### [DATA PROVIDED]
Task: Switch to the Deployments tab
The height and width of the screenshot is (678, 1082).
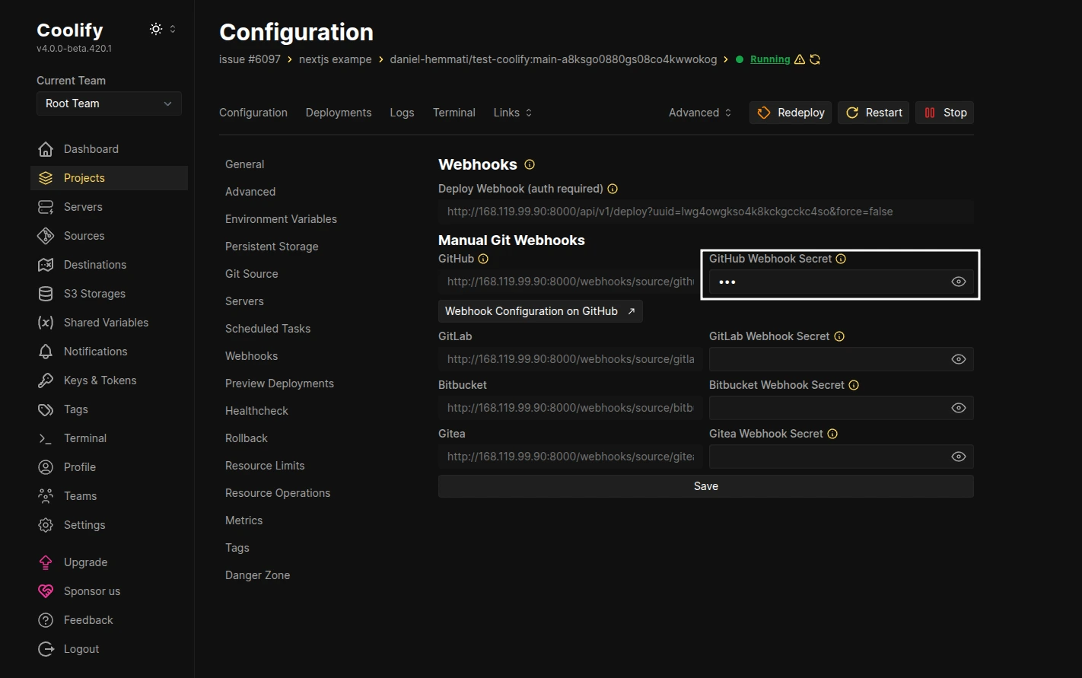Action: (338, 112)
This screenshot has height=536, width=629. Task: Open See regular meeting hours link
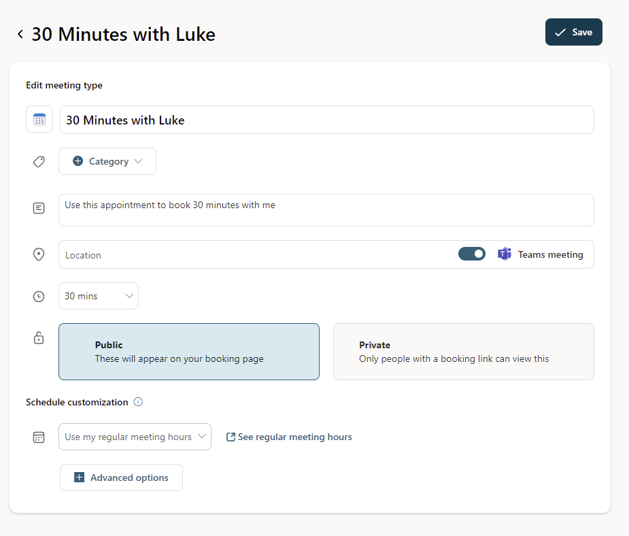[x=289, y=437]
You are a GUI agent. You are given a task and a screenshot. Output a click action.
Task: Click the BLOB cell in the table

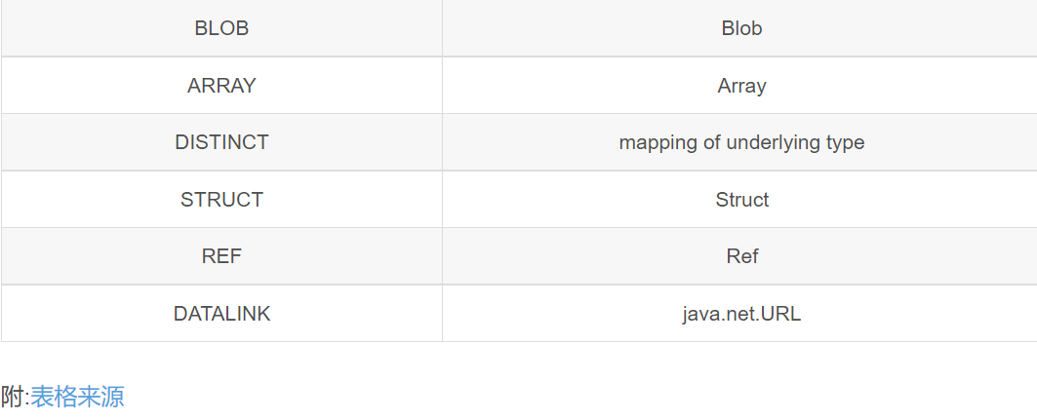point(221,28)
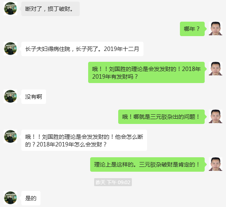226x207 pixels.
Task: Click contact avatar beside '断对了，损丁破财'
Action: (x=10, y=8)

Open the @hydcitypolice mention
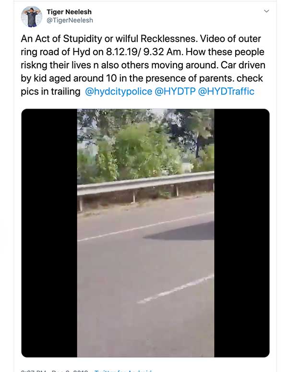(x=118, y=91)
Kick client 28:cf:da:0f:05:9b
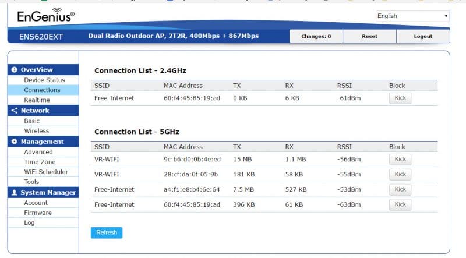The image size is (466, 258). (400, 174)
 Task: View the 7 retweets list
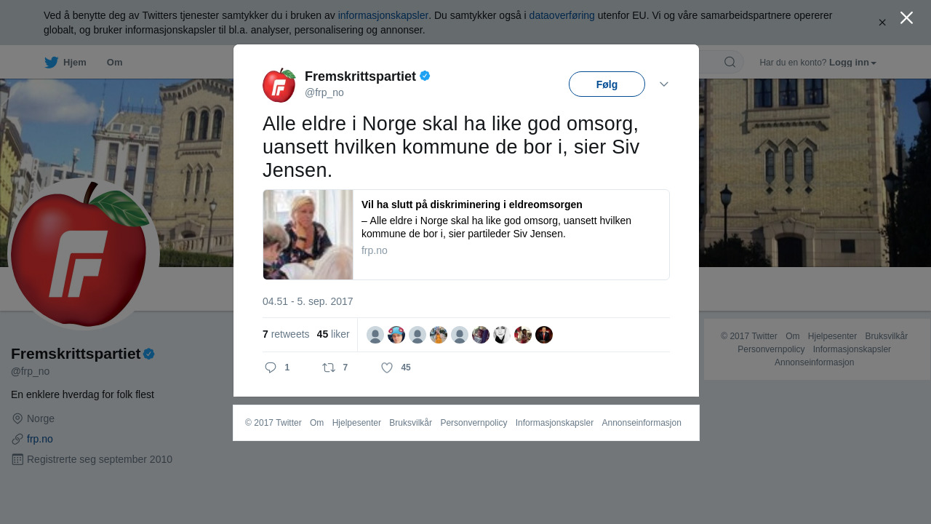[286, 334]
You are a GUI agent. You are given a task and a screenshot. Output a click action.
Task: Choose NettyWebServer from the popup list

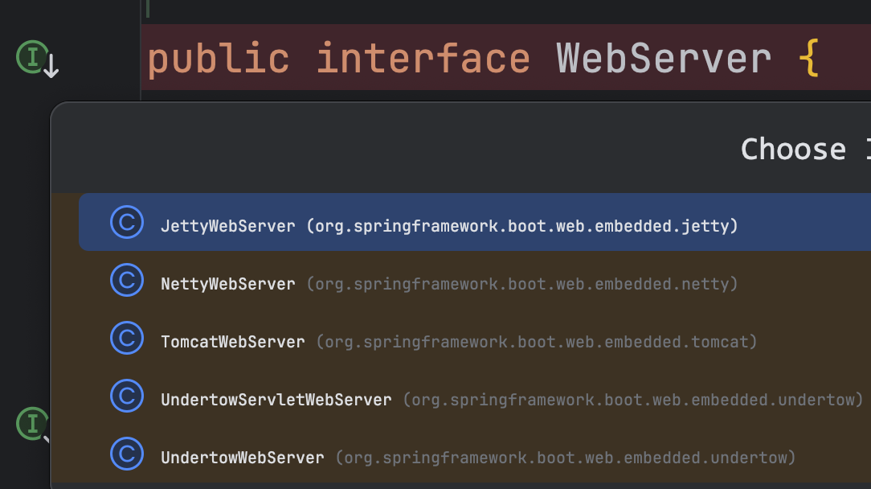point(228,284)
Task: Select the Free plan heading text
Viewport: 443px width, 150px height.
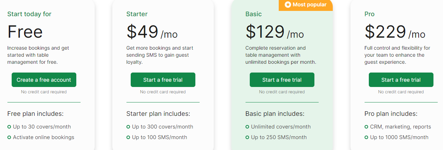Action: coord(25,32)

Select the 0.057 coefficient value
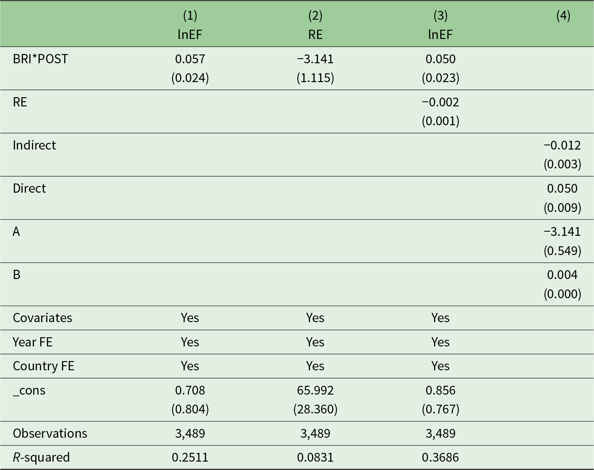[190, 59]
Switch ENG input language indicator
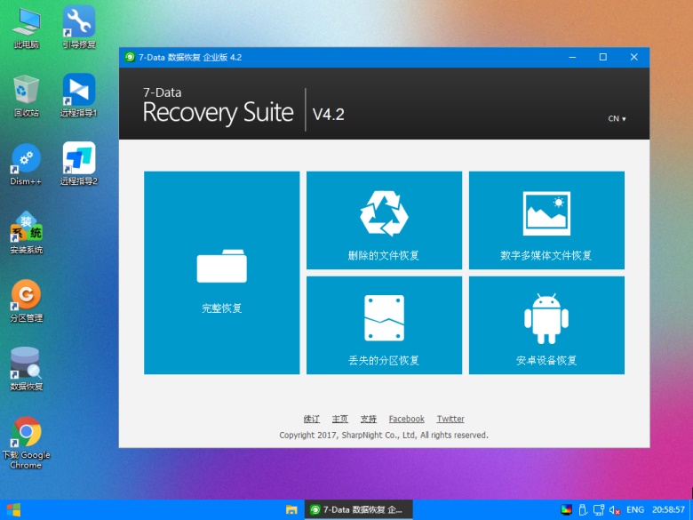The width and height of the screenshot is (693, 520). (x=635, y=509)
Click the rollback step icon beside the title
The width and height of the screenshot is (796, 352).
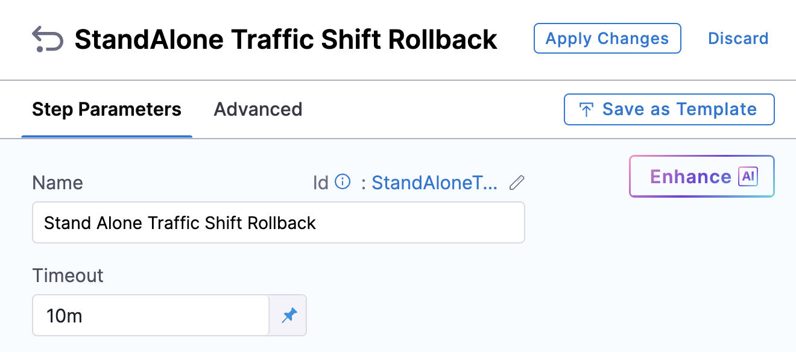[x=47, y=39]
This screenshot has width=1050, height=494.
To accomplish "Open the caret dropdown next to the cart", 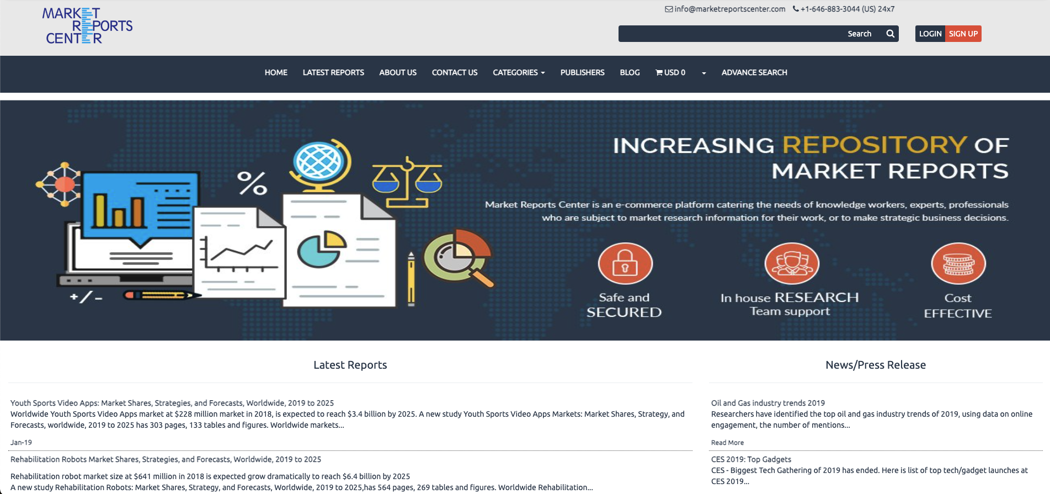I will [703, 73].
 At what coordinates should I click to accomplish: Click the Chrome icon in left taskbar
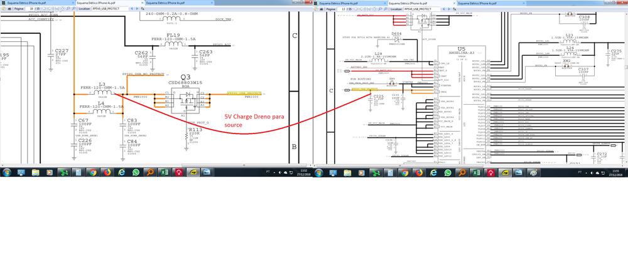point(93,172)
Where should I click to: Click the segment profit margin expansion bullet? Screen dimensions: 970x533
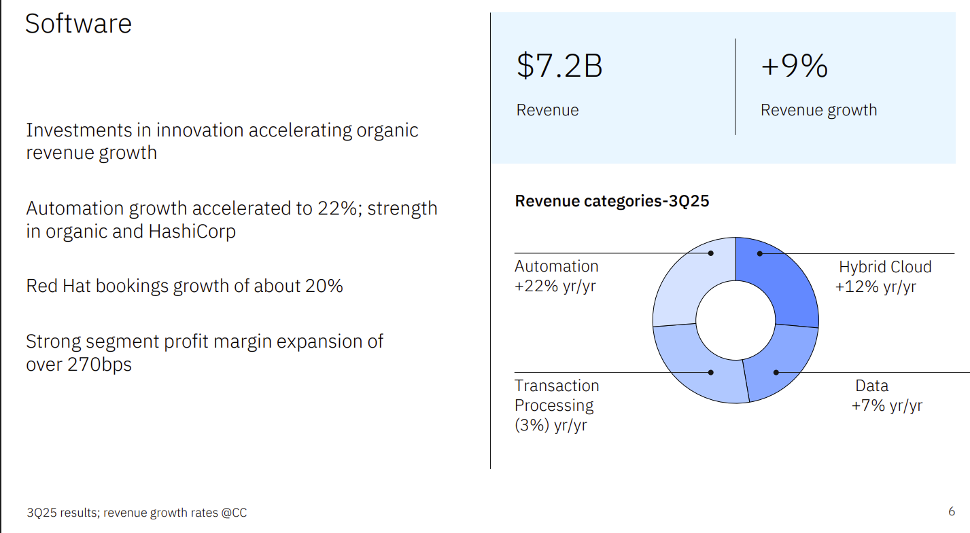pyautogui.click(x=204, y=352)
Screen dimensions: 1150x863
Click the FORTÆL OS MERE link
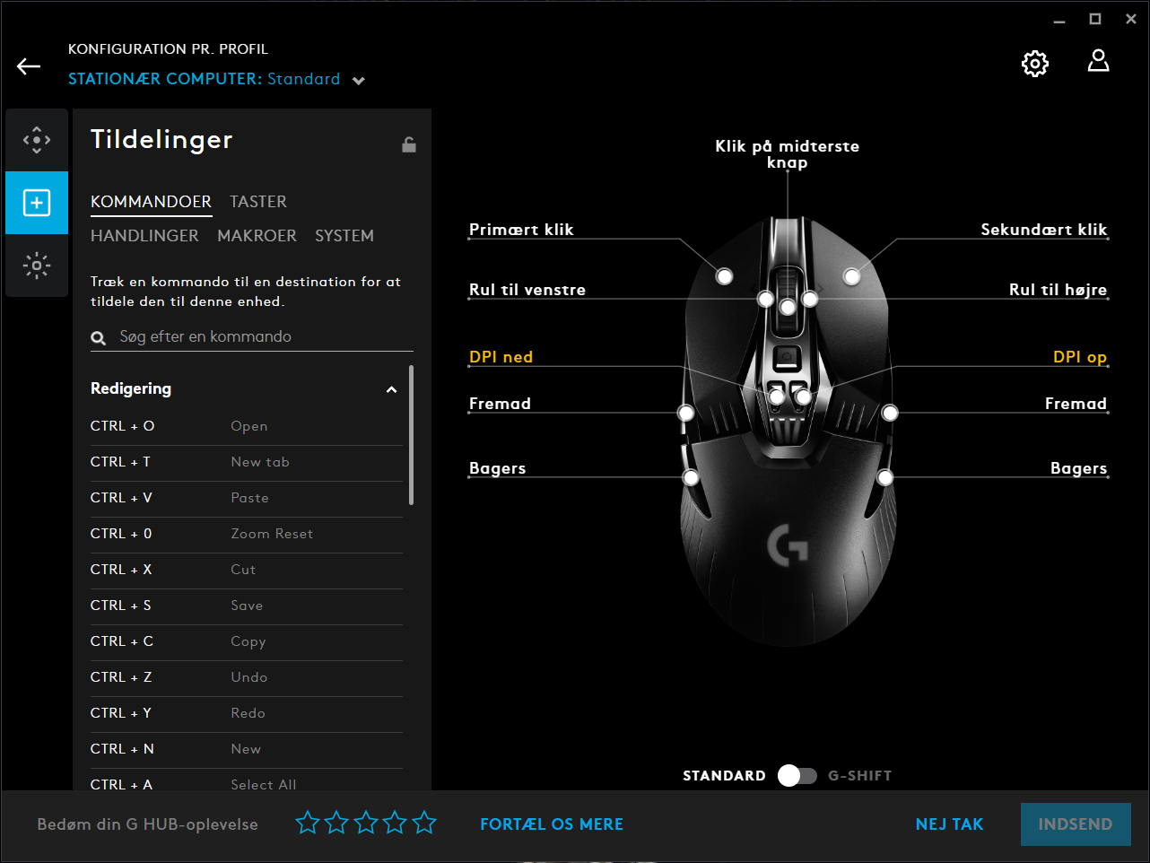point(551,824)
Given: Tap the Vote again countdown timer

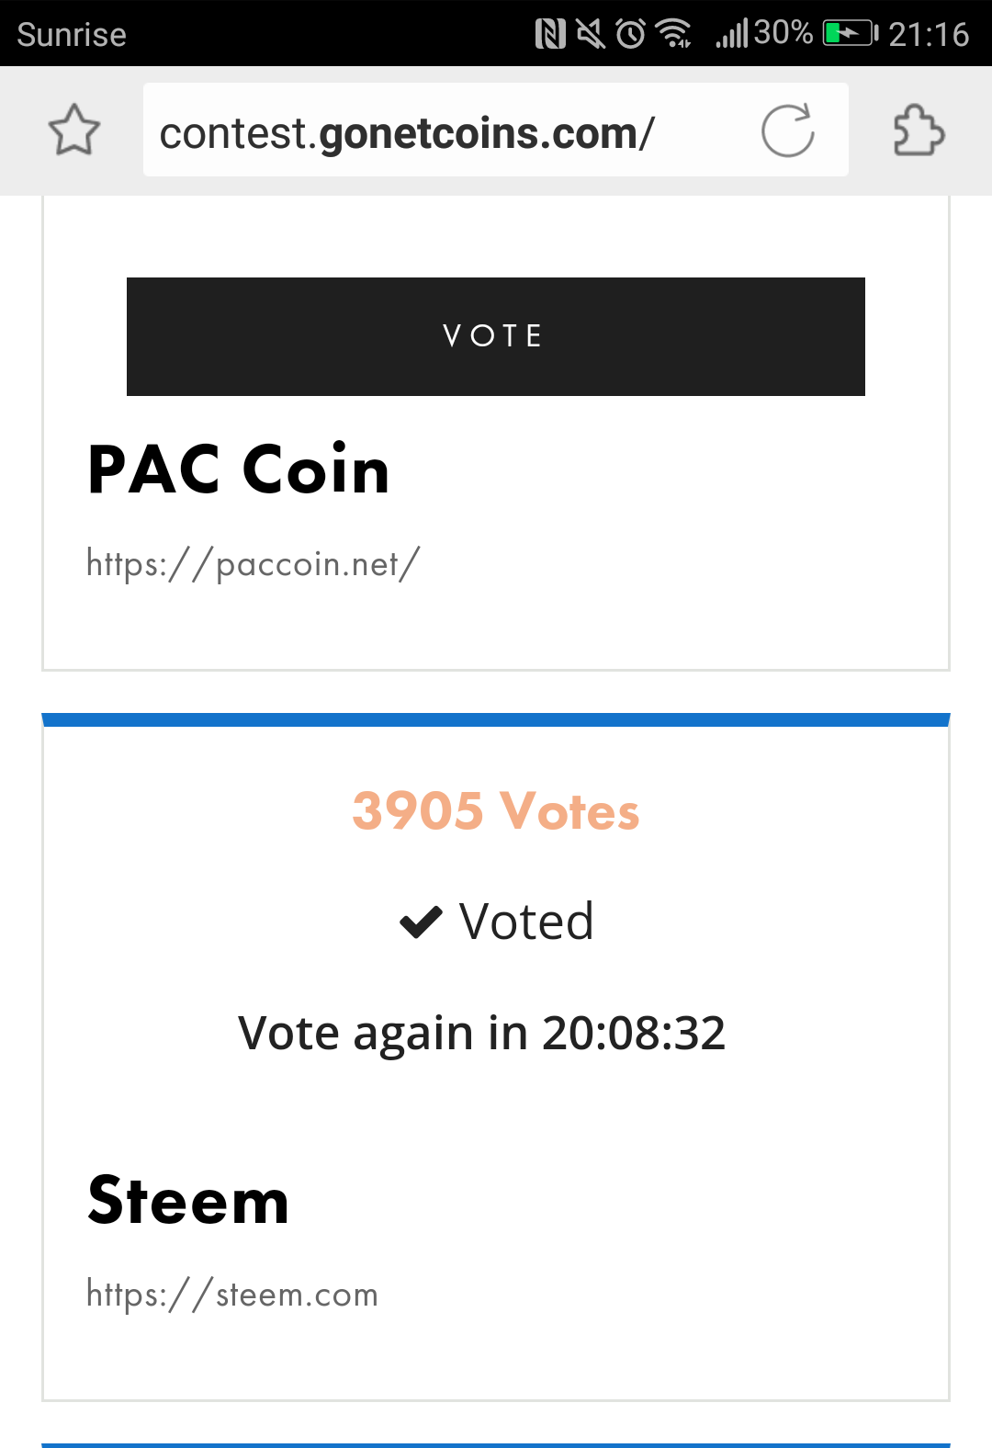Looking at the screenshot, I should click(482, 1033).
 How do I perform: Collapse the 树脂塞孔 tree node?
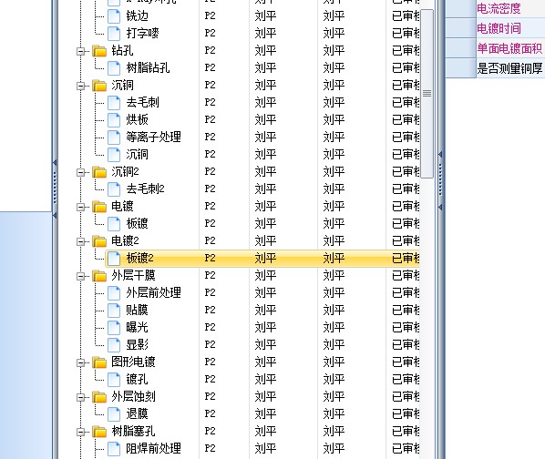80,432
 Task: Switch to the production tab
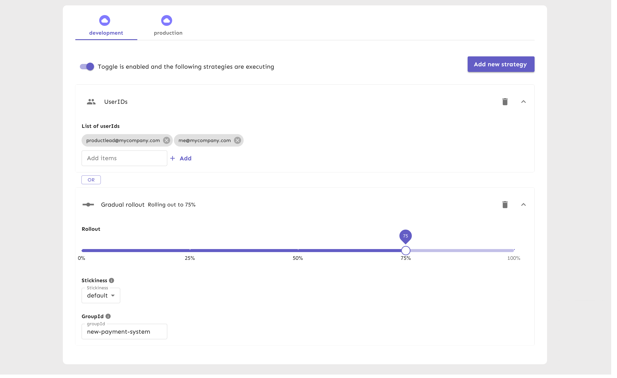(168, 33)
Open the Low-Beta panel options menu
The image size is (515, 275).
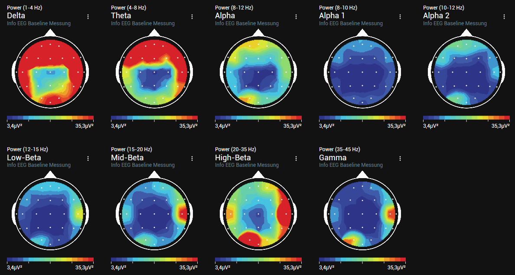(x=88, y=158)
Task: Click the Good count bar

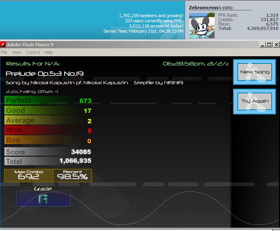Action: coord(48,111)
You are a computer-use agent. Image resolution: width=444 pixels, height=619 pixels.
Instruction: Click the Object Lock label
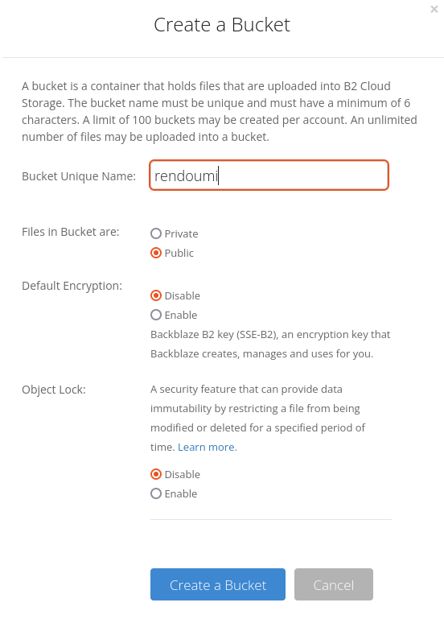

### [WHAT IS REQUIRED]
Which lines in the material above contain the word "This"? Report each one in full.

### [TASK RESULT]
This screenshot has height=536, width=629. Task: Open See regular meeting hours link
This screenshot has width=1050, height=494.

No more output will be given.